What you need to know:
- Road users say traffic lights on the bypass have not been fixed, making it dangerous to drive at night on the road.
- The road links Cheplaskei and Maili Tisa through Kapseret and Simat on the outskirts of Eldoret town.
- Nation.Africa found that some interchanges such as Cheplaskei, Kapseret and Maili Tisa are yet to be completed.
The construction of the 32-kilometre Eldoret Southern Bypass was greeted with high hopes by transporters and motorists of easing traffic congestion in Eldoret town and improving cross-border trade with East and Central African countries.
But six years on, the Sh5 billion road project, funded by the African Development Bank (AfDB) and launched by former President Uhuru Kenyatta, remains incomplete, drawing protests from investors in the transport industry.
The Kenya National Highways Authority, which is overseeing the project, had set April as the new completion date, but an investigation by Nation.Africa found that some of the interchanges such as Cheplaskei, Kapseret and Maili Tisa are yet to be completed.
Road users say traffic lights on the bypass have not been fixed, making it dangerous to drive at night on the road linking Cheplaskei and Maili Tisa through Kapseret and Simat on the outskirts of Eldoret town.
No road signs yet
Road signs have also not been installed along the highway, and transport investors are now calling on the government to speed up the completion and hand over of the project.
"We were expecting the project to be completed as promised by the government to decongest Eldoret town by diverting traffic — including long haul trucks — from the Uganda highway that cuts through the town centre, but it is taking longer," said Mr Michael Maina, a long distance truck driver.
But some of the transporters have described the bypass as costly in terms of distance and lack of social facilities such as hotels, and prefer to use the traditional Eldoret-Uganda highway, which cuts through the town centre.
"As much as the bypass is vital in opening up the Western Kenya region to markets in the East and Central African region, the distance is much longer than the Uganda highway and it will take a long time before it is fully utilised by many transporters," said Mr Gideon Koech, also a transporter.
Construction of the bypass was supposed to take 30 months and be completed by August last year and handed over by April.
The government paid Sh4.2 billion to 987 displaced landowners to pave the way for the project, which has been marred by numerous disputes over compensation.

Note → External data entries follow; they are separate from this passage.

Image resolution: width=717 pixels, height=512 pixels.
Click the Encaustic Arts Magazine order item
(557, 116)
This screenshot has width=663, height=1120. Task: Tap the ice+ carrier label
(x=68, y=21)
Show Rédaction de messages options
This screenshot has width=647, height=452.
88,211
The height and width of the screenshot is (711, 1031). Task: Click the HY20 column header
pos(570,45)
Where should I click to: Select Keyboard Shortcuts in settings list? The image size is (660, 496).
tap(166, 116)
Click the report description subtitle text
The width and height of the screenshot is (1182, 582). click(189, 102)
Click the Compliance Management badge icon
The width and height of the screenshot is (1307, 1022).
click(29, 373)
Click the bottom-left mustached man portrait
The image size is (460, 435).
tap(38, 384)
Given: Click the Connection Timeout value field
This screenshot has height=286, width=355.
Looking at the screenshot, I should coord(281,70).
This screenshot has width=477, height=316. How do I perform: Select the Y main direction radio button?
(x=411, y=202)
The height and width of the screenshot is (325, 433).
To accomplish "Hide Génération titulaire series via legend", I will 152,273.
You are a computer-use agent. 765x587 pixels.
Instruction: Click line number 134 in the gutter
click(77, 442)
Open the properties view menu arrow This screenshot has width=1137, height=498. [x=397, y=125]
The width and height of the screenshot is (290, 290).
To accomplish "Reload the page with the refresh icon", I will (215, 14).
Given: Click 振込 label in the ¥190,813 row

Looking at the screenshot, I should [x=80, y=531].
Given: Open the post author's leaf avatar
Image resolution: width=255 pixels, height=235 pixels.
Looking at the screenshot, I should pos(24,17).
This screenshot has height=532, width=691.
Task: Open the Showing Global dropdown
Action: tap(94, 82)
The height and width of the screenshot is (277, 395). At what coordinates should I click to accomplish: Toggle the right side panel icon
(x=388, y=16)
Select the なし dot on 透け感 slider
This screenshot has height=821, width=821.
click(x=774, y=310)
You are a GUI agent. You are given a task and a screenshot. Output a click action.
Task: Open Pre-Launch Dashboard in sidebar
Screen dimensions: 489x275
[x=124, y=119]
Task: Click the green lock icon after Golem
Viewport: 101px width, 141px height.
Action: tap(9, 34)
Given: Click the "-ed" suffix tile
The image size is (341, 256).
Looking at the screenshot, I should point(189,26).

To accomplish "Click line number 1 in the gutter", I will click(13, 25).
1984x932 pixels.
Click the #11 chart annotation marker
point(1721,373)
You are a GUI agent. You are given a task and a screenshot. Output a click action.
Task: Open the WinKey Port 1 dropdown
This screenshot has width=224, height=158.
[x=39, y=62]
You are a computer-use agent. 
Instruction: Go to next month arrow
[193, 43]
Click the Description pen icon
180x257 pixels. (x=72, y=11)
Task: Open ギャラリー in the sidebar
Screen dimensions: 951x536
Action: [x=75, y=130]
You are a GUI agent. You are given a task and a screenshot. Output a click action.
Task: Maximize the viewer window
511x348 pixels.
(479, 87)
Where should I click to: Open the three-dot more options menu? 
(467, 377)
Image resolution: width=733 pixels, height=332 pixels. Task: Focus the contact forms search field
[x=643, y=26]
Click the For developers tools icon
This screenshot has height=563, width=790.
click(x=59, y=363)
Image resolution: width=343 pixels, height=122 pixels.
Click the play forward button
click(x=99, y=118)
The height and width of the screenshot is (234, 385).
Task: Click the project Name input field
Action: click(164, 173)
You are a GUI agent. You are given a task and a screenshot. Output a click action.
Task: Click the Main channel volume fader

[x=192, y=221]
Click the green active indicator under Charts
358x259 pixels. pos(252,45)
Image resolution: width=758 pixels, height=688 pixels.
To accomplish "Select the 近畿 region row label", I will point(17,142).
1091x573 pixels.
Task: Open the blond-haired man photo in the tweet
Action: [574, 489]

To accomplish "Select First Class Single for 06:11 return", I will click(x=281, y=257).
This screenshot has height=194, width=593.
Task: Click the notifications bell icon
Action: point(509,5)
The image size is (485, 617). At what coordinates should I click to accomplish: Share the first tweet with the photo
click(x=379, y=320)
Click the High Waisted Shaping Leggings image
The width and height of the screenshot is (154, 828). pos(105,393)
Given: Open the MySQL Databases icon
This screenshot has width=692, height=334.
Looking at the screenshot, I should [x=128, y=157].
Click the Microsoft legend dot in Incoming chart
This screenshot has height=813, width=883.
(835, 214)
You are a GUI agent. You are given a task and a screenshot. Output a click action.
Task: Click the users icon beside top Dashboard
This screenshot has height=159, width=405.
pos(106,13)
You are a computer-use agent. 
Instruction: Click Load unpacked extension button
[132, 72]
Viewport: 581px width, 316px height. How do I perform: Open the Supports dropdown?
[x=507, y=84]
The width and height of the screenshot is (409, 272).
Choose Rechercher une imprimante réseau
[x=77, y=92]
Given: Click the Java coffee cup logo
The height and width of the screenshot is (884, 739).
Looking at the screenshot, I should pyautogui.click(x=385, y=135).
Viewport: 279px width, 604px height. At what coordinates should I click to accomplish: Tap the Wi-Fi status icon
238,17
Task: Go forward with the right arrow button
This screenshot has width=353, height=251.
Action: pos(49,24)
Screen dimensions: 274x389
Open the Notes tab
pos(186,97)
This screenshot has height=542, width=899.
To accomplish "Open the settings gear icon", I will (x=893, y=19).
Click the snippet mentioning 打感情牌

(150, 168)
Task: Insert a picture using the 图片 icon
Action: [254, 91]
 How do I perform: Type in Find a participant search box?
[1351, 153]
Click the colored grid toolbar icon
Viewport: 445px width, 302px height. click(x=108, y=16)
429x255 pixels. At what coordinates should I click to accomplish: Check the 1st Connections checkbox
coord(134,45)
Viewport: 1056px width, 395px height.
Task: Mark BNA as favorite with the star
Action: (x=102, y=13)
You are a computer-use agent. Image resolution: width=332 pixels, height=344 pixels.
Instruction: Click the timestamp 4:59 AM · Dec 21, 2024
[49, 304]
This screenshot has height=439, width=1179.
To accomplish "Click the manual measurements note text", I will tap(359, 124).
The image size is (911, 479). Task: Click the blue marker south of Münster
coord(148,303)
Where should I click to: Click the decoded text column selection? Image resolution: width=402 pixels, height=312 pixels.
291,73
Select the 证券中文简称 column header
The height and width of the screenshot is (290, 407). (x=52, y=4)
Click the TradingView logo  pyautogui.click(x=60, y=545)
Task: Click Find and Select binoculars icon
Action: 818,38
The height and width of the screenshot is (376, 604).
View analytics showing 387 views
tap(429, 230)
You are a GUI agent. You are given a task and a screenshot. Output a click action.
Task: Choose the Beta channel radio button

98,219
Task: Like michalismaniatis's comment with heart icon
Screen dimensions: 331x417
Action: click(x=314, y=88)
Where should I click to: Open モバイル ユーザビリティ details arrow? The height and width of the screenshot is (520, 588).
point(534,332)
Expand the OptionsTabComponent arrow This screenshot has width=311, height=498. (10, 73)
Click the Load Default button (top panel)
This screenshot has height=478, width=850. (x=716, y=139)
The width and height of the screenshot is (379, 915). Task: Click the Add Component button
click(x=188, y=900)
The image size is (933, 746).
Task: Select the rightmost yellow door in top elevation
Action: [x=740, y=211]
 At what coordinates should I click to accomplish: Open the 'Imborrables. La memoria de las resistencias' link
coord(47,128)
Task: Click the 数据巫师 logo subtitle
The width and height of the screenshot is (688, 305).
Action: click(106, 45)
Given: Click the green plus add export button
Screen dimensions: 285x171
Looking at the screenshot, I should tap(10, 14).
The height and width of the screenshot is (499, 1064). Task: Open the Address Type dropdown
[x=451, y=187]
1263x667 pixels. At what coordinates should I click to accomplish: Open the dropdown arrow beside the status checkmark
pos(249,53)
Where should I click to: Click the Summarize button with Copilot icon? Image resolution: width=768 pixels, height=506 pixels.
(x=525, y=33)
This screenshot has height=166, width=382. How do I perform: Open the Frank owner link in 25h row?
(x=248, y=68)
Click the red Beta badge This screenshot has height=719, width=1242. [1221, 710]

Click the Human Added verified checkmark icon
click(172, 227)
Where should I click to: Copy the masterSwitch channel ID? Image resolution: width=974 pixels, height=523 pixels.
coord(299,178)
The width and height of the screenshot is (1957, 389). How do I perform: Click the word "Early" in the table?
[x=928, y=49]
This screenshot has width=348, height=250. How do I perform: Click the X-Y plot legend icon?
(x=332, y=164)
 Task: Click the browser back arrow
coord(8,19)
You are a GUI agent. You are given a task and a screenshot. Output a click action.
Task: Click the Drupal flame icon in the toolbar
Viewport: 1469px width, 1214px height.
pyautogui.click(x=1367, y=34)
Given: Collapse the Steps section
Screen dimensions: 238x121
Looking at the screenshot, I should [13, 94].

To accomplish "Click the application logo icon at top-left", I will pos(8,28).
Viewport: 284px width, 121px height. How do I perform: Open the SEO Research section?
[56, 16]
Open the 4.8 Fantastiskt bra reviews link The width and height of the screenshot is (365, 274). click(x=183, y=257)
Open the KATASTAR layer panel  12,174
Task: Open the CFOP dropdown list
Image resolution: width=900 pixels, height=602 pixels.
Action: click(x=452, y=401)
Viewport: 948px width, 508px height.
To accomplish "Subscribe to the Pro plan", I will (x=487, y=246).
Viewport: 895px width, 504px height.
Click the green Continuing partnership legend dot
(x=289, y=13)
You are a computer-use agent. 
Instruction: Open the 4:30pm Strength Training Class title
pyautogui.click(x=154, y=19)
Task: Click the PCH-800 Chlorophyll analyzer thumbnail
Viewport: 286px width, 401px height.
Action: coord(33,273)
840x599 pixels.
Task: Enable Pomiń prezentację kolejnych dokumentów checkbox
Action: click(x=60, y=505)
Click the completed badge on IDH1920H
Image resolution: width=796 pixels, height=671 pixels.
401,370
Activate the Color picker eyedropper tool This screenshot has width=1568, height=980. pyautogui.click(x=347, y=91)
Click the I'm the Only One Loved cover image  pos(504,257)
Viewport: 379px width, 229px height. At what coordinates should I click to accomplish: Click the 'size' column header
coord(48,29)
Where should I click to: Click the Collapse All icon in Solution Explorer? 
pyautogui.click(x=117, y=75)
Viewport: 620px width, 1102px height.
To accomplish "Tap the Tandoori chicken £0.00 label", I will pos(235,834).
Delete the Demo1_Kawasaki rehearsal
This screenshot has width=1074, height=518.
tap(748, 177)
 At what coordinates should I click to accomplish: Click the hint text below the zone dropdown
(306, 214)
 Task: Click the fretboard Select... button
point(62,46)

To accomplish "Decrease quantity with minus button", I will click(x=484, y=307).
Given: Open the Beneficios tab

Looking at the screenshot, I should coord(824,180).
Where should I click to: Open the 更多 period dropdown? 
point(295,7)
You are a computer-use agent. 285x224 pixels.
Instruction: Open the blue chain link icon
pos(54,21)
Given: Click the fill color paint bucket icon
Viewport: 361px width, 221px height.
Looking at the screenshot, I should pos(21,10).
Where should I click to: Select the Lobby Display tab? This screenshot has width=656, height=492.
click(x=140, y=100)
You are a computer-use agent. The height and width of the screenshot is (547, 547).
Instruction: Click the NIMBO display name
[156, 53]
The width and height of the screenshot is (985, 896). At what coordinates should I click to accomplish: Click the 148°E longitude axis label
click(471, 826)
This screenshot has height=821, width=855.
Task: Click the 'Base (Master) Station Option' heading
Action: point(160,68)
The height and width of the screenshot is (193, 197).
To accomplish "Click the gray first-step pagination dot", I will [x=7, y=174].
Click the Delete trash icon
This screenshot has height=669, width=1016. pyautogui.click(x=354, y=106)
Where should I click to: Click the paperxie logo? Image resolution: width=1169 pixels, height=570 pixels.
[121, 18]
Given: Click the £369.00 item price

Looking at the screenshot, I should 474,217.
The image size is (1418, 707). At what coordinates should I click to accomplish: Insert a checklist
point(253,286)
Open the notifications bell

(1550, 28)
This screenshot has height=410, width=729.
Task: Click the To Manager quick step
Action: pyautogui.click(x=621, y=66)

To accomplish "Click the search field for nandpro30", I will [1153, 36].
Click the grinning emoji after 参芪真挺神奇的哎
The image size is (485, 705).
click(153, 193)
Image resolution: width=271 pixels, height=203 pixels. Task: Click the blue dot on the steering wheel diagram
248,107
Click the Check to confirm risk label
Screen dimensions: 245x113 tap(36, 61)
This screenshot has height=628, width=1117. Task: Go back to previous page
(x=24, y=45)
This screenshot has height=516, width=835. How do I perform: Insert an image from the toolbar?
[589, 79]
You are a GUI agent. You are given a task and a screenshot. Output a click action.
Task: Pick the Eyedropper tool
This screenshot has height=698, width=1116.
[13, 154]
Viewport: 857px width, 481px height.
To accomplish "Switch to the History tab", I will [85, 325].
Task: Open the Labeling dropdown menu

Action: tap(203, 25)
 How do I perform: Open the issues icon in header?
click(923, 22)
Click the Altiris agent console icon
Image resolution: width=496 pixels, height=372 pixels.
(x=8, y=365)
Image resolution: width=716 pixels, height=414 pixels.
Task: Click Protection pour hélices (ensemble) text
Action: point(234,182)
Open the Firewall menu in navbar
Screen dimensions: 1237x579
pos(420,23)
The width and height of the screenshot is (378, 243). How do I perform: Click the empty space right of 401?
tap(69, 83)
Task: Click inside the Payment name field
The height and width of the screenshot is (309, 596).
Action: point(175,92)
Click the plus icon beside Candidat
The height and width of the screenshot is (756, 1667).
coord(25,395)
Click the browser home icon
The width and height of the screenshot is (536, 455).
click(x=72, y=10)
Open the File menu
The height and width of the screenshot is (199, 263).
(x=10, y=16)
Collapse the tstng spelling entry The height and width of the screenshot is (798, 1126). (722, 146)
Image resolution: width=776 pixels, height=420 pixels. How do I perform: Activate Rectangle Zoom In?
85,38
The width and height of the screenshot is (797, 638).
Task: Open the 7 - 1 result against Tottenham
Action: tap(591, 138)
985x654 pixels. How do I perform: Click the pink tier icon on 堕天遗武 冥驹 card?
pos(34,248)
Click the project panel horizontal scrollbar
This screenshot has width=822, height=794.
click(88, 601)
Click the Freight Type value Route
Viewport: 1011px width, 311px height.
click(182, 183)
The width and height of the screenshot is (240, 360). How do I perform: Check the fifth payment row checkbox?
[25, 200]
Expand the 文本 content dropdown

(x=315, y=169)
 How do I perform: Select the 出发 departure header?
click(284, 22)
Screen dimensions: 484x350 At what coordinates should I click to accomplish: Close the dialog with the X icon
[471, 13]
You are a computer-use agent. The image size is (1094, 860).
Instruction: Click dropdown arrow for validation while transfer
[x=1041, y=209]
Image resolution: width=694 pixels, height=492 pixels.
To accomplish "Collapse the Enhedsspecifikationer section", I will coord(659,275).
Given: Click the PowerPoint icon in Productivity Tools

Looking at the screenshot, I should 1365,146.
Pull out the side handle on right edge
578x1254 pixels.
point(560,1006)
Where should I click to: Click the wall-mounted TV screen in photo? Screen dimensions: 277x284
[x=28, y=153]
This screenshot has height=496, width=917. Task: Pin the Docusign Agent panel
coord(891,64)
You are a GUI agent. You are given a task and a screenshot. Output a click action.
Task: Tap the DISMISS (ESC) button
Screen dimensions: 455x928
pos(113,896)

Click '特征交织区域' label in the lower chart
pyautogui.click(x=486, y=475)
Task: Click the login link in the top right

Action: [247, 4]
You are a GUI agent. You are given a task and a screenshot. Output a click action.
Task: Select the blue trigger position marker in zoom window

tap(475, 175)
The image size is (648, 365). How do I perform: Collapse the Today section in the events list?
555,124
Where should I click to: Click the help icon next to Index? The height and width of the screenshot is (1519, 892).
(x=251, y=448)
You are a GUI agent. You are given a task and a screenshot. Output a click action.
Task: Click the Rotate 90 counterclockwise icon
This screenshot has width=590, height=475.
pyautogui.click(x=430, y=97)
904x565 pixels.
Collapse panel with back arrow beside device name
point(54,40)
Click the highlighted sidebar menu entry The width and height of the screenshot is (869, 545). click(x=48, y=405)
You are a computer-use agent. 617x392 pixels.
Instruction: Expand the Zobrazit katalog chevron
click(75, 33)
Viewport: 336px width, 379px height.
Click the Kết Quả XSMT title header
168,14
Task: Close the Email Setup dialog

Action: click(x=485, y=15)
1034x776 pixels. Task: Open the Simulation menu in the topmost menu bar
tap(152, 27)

The National Lands Commission (NLC) said it had paid most of those affected and that the remaining cases were due to lack of proper ownership documents.
"Most of the displaced landowners have been compensated, but I need time to verify those who are yet to receive their dues," a senior NLC official said over the phone.
Residents interviewed described the road project as a game changer in terms of new business opportunities and the expansion of Eldoret town.
"The project has created a multiplier effect as businesses have mushroomed along the highway, apart from decongesting Eldoret town," said Mr William Koech of Simat, Uasin Gishu County.
Land prices along the bypass have skyrocketed, with an acre that sold for Sh1.2 million four years ago now selling for Sh6 million.
"We expect land prices to rise due to increased demand as more investors set up businesses along the bypass," adds Mr Koech.
The government planned to build another bypass to decongest Eldoret town, which has a growing population of more than 500,000.
The road will start from the junction of the Eldoret Western Bypass near Ngeria, on the Eldoret-Chepriret road, cross the Eldoret-Iten road near Marura and return to the Eldoret-Turbo road near Maili Tisa on the Western Bypass.